* [GIVEN TASK] Report how many lines of the listing below contain the word "what". Give only the number.

* [INPUT MATERIAL]
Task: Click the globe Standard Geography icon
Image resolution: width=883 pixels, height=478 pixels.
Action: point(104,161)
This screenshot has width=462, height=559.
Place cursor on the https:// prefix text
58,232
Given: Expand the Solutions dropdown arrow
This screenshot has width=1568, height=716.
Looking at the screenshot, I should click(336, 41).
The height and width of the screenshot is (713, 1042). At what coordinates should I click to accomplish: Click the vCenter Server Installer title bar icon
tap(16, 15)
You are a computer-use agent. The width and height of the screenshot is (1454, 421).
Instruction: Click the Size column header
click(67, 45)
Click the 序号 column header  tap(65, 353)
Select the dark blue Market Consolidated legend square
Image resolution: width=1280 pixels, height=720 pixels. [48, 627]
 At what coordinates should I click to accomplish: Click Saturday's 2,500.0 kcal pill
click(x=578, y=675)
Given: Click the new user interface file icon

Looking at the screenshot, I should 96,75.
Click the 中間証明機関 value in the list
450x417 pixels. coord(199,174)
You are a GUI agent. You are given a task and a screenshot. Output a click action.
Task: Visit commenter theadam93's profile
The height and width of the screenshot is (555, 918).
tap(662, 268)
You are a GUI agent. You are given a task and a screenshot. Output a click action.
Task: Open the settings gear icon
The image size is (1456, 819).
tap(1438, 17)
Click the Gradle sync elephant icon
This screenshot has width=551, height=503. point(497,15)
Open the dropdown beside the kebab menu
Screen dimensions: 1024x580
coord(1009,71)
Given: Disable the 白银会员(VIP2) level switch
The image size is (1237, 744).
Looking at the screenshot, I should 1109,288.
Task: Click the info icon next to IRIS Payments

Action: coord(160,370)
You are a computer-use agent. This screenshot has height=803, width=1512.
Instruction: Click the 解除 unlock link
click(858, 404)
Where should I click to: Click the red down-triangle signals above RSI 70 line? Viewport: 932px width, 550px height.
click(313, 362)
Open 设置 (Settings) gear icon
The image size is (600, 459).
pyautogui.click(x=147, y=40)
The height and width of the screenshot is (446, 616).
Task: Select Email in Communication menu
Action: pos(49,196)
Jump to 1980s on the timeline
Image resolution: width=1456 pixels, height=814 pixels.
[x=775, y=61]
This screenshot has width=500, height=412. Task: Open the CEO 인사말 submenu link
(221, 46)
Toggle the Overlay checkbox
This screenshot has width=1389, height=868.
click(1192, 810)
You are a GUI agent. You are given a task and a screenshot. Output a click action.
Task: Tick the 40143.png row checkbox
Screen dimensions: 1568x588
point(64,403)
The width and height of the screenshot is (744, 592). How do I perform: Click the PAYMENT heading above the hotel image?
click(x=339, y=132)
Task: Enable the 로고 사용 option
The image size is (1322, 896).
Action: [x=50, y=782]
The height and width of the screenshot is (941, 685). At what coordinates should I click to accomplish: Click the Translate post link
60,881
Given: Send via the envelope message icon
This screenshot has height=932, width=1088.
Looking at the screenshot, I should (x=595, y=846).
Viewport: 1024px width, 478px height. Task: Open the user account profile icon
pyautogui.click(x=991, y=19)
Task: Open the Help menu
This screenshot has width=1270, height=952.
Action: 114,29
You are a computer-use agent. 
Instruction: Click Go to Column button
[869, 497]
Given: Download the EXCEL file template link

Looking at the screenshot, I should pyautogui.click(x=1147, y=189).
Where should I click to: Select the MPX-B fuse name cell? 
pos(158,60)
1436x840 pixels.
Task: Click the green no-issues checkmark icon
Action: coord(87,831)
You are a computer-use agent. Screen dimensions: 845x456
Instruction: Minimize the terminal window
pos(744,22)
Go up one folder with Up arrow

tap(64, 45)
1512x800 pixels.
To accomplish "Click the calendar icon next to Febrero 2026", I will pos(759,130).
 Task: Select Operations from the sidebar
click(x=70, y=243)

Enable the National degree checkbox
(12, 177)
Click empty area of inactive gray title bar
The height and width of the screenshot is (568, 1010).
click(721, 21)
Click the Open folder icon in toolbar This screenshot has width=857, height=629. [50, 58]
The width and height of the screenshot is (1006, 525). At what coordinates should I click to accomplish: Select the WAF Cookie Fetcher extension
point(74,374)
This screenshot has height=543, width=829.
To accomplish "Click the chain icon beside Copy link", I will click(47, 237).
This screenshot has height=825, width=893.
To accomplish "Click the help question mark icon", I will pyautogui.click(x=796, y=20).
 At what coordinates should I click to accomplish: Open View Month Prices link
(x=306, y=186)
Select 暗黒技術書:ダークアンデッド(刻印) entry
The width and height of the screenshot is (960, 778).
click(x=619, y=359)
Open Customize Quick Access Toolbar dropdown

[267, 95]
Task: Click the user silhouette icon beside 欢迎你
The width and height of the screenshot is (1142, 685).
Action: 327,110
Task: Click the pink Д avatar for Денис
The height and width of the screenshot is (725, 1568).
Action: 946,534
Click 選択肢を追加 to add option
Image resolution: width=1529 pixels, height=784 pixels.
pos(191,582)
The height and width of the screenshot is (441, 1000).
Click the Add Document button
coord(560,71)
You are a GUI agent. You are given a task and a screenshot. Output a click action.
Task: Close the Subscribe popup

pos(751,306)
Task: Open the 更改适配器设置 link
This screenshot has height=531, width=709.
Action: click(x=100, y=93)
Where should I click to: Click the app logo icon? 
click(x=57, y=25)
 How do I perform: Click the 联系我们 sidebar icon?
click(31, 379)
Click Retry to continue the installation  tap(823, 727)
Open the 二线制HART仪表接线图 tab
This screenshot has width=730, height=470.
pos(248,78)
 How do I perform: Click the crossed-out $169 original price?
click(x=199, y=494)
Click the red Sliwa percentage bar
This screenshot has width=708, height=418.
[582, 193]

* [WRITTEN REPLY] 5